At the Hortillonnages, a hybrid territory between garden, wasteland and cultivated landscape, Eyes Wide Cut resonates with the history of the Île aux Fagots, where wood gathered from the land was once bundled into faggots and transported by water by the hortillons. By working exclusively with naturally fallen trees, Emilie Breux extends this ancient gesture, one that remains respectful of living things. In this landscape shaped by water, earth and wood, sections of trees lie on the ground, sometimes clustered, sometimes scattered, as if left there by time. At first glance, the installation blends into the landscape. Then something unsettles the eye : certain sections, cut in two, reveal eyes. Watchful figures or sleeping presences, these gazes emerging from the grain of the wood lend these tree fragments an anthropomorphic dimension.

Tasks to complete:
[a] Write out the Eyes Wide Cut passage from "At the Hortillonnages, a" to "an anthropomorphic dimension.".
[b] Answer these questions using the Eyes Wide Cut passage:
(i) Who once transported the faggots by water?
(ii) What kind of trees does Emilie Breux work with exclusively?
(iii) What do certain sections reveal when they are cut in two?
[c] Carry on the Eyes Wide Cut passage from the point where it stops.

Dataset records:
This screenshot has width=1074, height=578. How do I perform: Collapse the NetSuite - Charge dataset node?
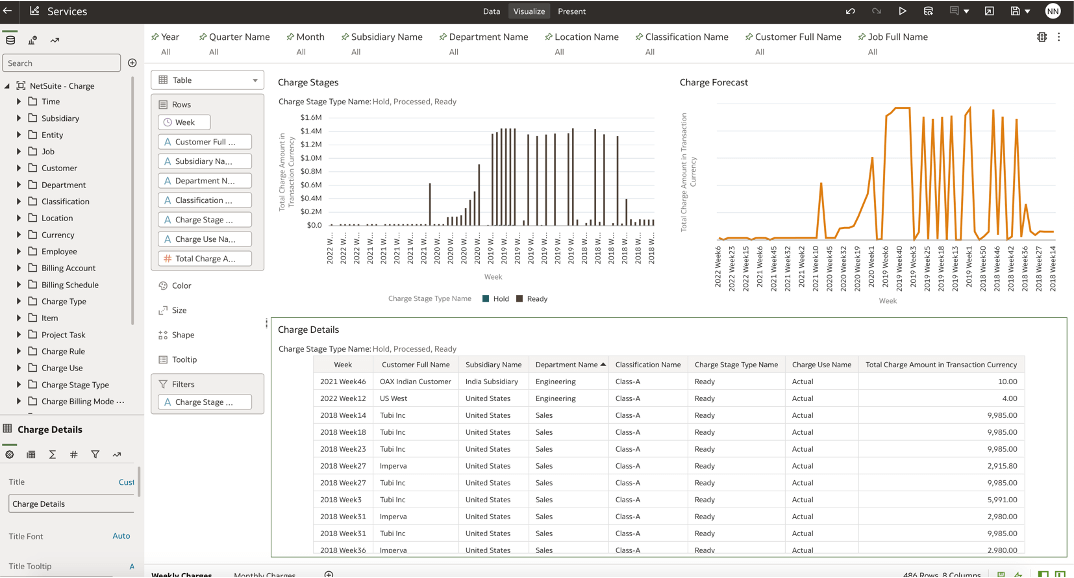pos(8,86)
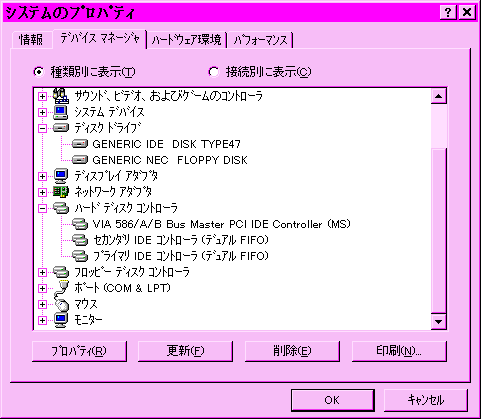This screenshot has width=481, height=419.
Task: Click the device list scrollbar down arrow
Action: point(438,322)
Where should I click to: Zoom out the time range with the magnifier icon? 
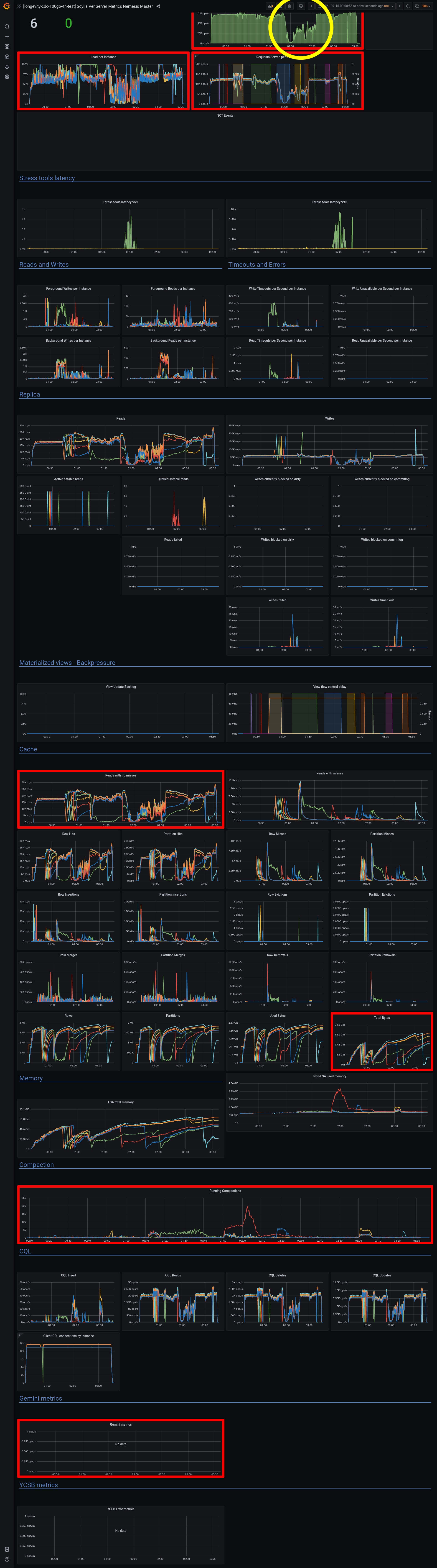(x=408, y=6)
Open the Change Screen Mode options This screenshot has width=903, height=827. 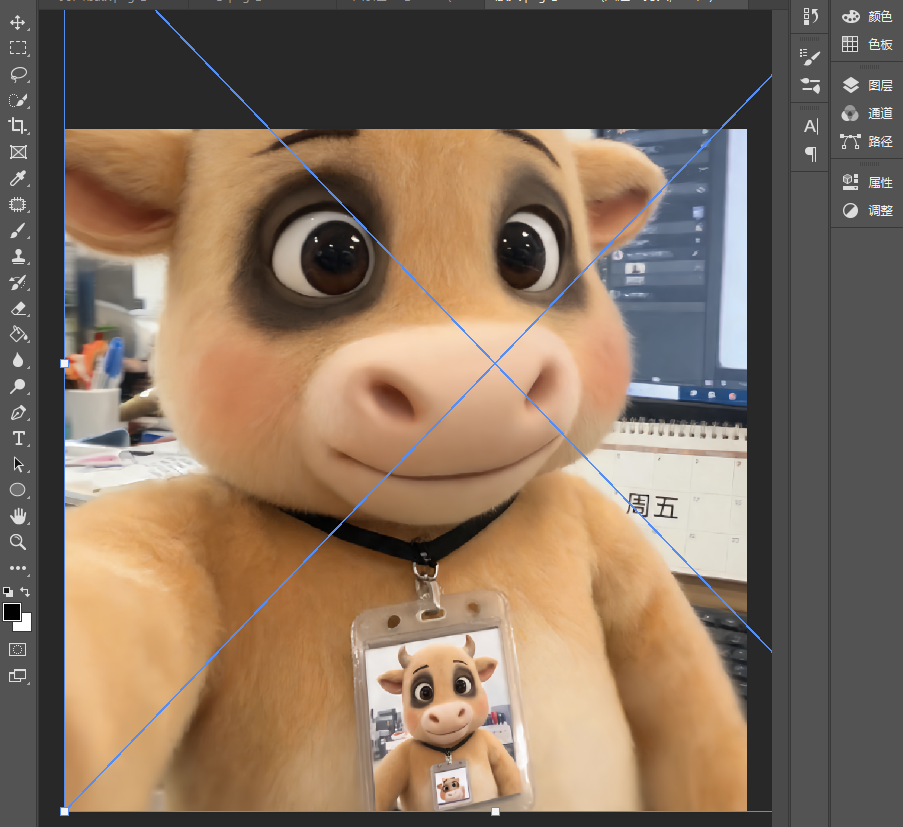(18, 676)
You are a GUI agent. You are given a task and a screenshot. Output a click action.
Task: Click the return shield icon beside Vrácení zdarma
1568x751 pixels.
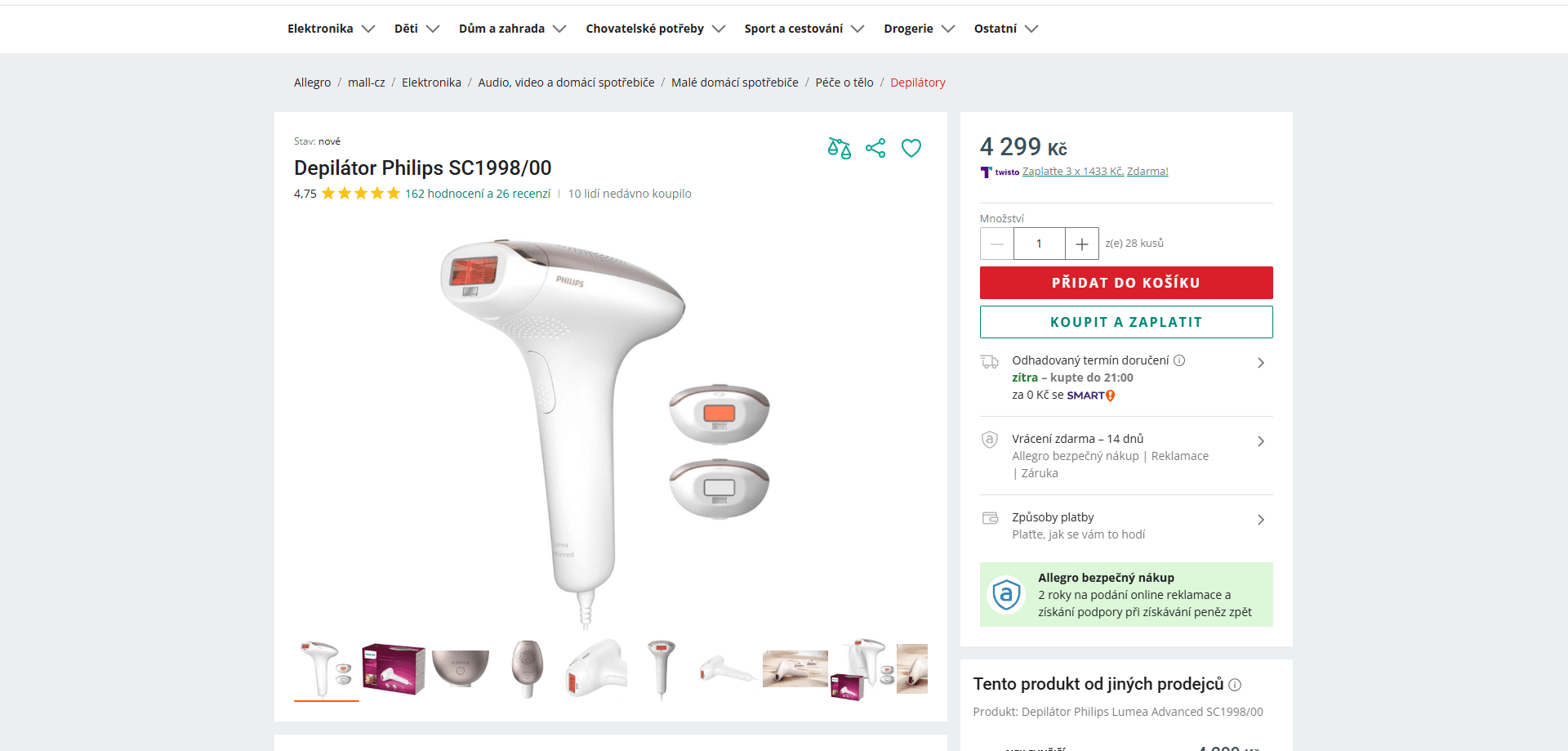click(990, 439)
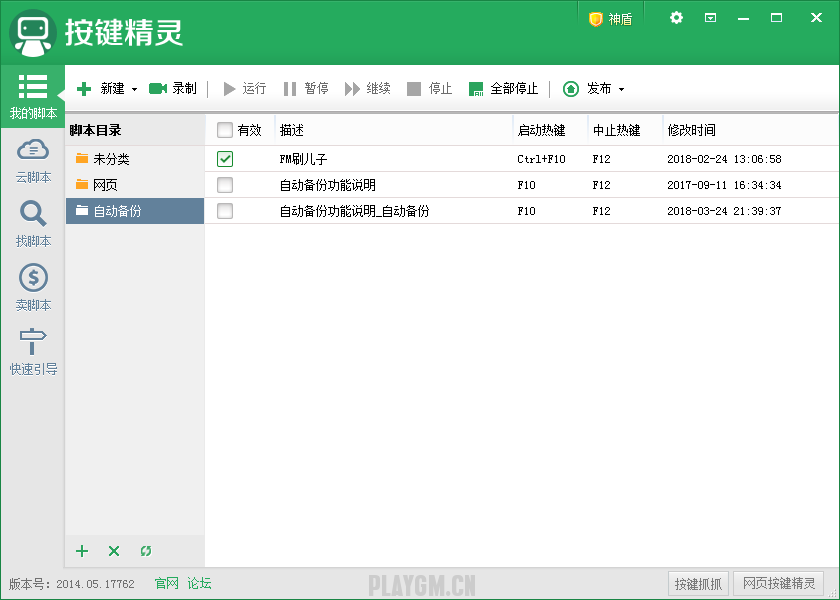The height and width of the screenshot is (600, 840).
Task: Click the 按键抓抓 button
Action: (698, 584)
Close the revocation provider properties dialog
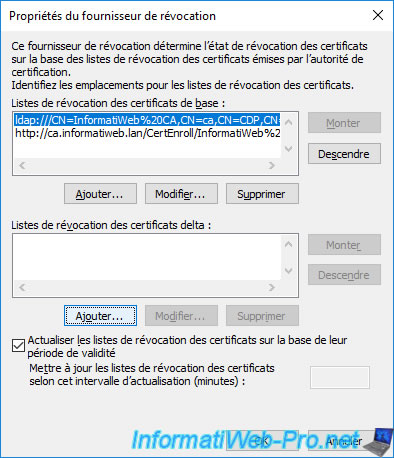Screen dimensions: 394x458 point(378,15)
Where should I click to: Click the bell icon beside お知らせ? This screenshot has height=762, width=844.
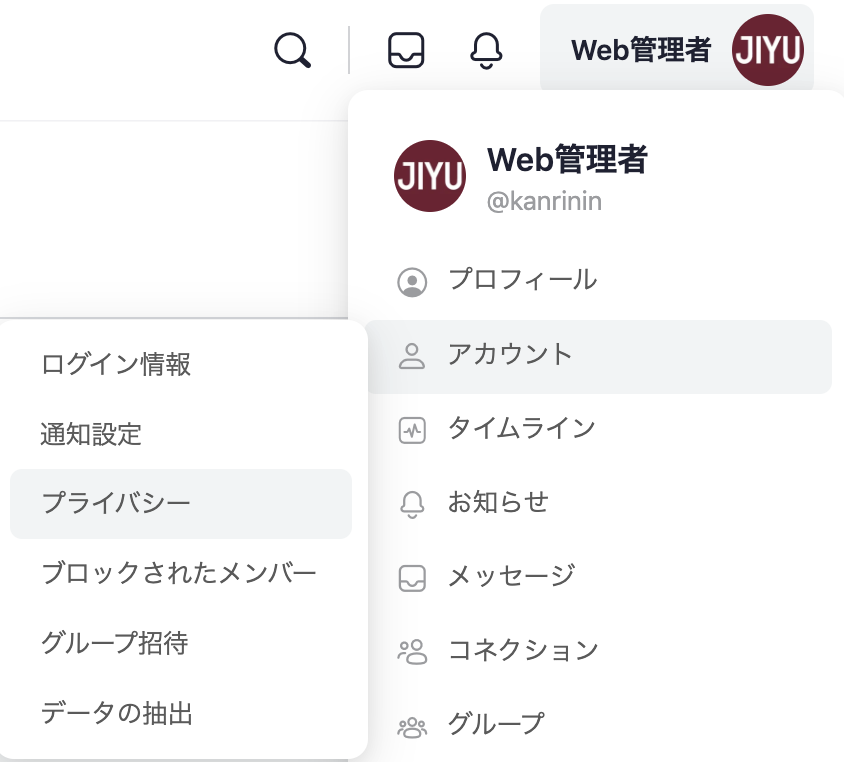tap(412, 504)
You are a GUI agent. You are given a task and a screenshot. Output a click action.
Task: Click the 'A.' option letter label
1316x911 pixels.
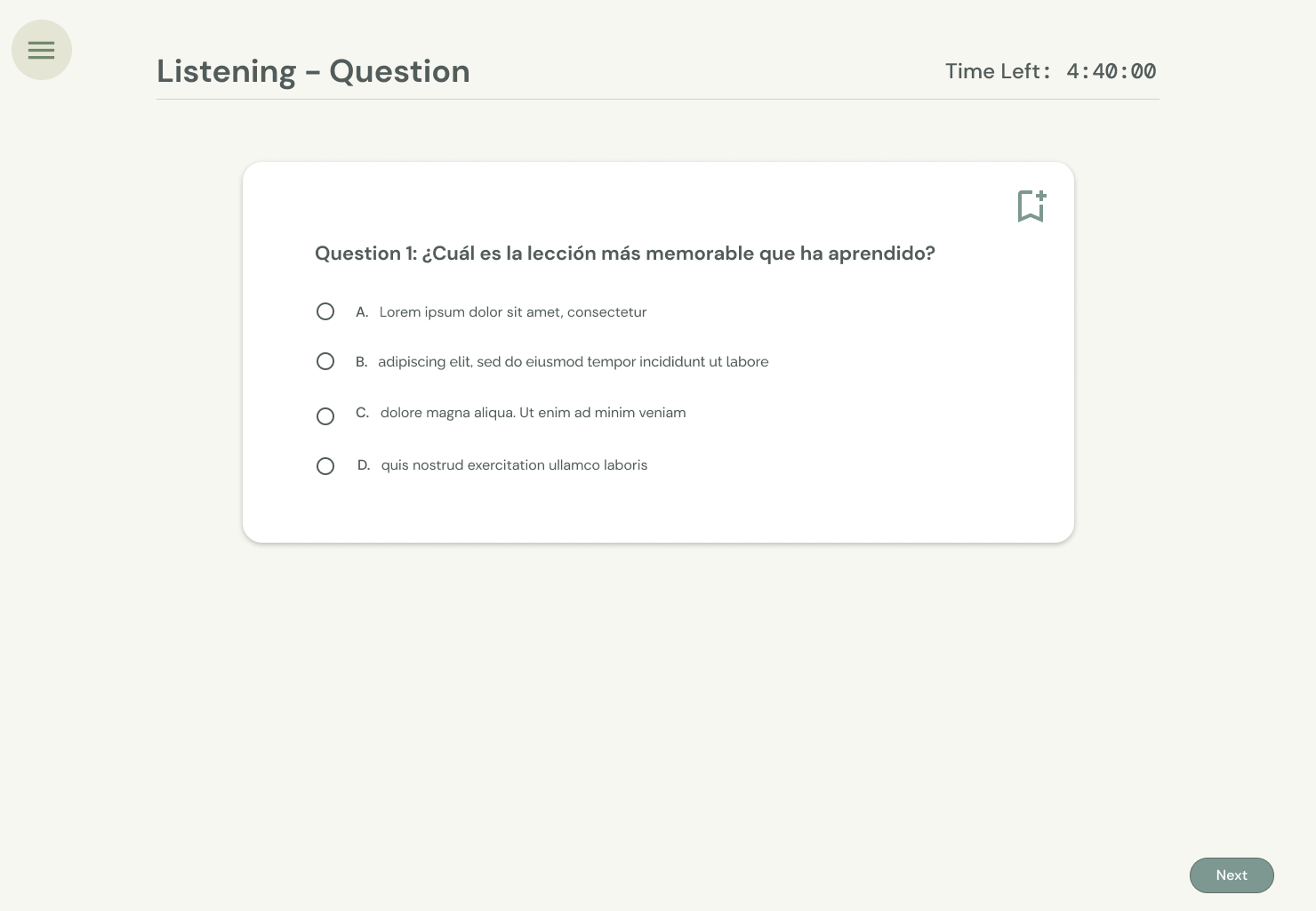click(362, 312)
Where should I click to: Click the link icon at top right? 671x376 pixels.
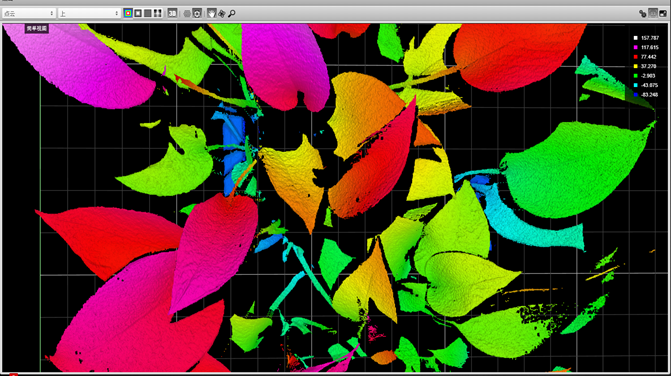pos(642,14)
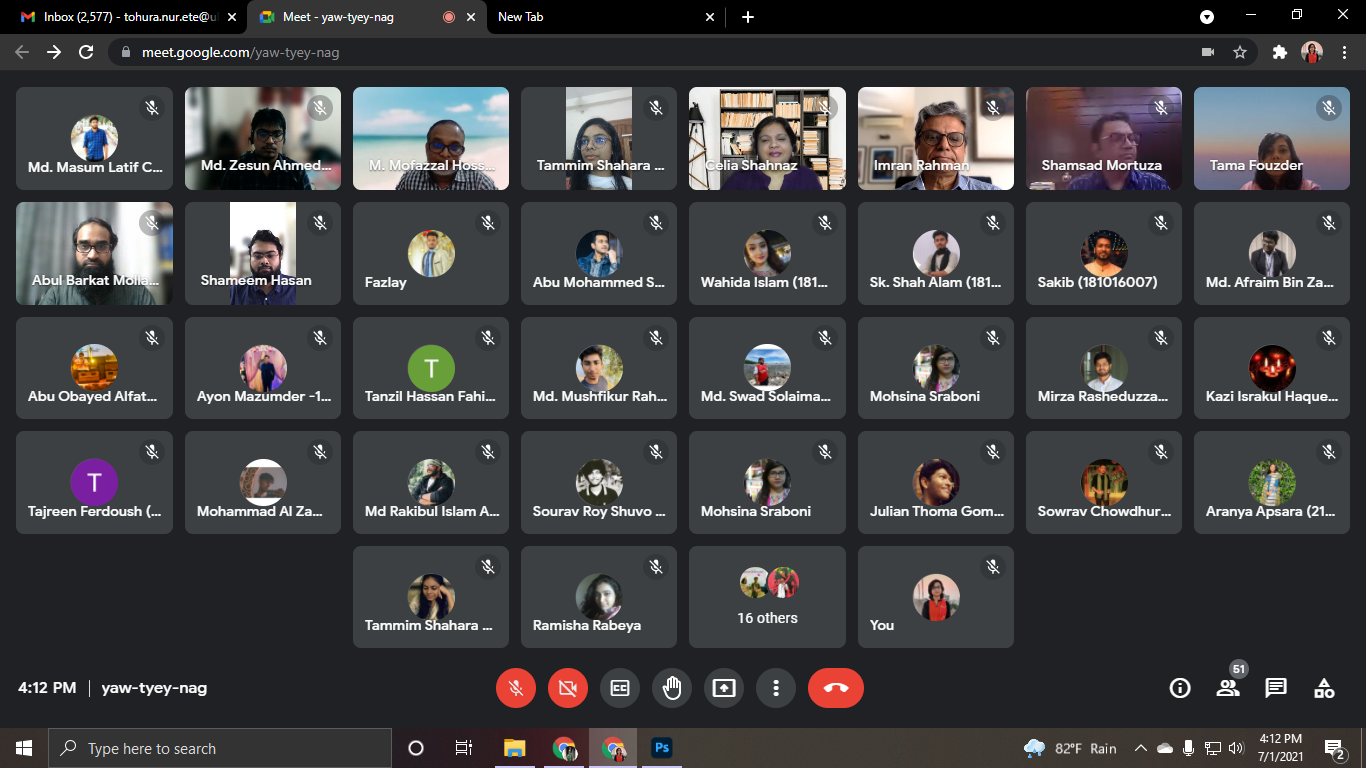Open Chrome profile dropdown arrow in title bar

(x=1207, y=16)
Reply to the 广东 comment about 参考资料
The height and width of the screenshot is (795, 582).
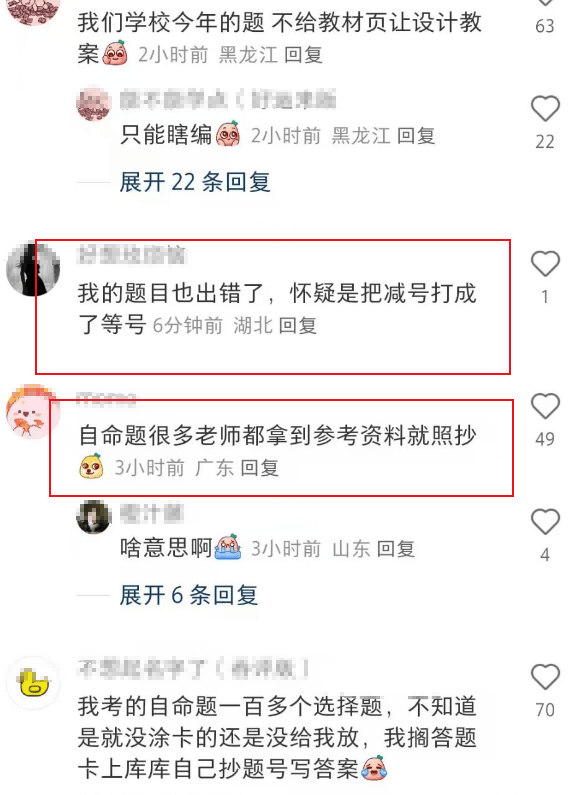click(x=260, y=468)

Outputs by task:
[a]
At the Hortillonnages, a hybrid territory between garden, wasteland and cultivated landscape, Eyes Wide Cut resonates with the history of the Île aux Fagots, where wood gathered from the land was once bundled into faggots and transported by water by the hortillons. By working exclusively with naturally fallen trees, Emilie Breux extends this ancient gesture, one that remains respectful of living things. In this landscape shaped by water, earth and wood, sections of trees lie on the ground, sometimes clustered, sometimes scattered, as if left there by time. At first glance, the installation blends into the landscape. Then something unsettles the eye : certain sections, cut in two, reveal eyes. Watchful figures or sleeping presences, these gazes emerging from the grain of the wood lend these tree fragments an anthropomorphic dimension.

[b]
(i) The hortillons.
(ii) Naturally fallen trees.
(iii) Eyes.

[c]
The title Eyes Wide Cut reinforces the idea of wound, of cut and irreversibility: a “cut to the quick” for a “raw gaze”. Wood becomes both subject and tool, raw material and language. Through a precise act of marquetry, rigorous and respectful, the artist reveals a presence without imposing a form. The tree, though fallen and fragmented, seems to retain something living. It still watches. It keeps vigil. A confrontation takes place between the section and the marquetry, between the raw and the crafted, between the natural and the artificial, between the tree’s original verticality and its horizontal destiny as a work of art. Because we are no longer certain of their permanence, trees, once reaching upward toward the light, appear reduced to fragments : sectioned, displaced, transformed. Yet in Eyes Wide Cut, they are not reduced to silence. They become witnesses to the past, to the present imposed upon them, and to the future they seem to question. The gaze they direct at the visitor is an invitation to observe differently, to relinquish the assumption of a right of oversight over nature and to accept, perhaps, being looked at by it. A great protagonist of the living world and a marker rooted in the real, the tree can here become a passage into an imaginary world.
Eyes Wide Cut is a frontal work, the soul of a place, a guardian that draws the spectator into a sensory experience of time and space, offering a perspective on the ephemeral and on all that is perishable and fragile.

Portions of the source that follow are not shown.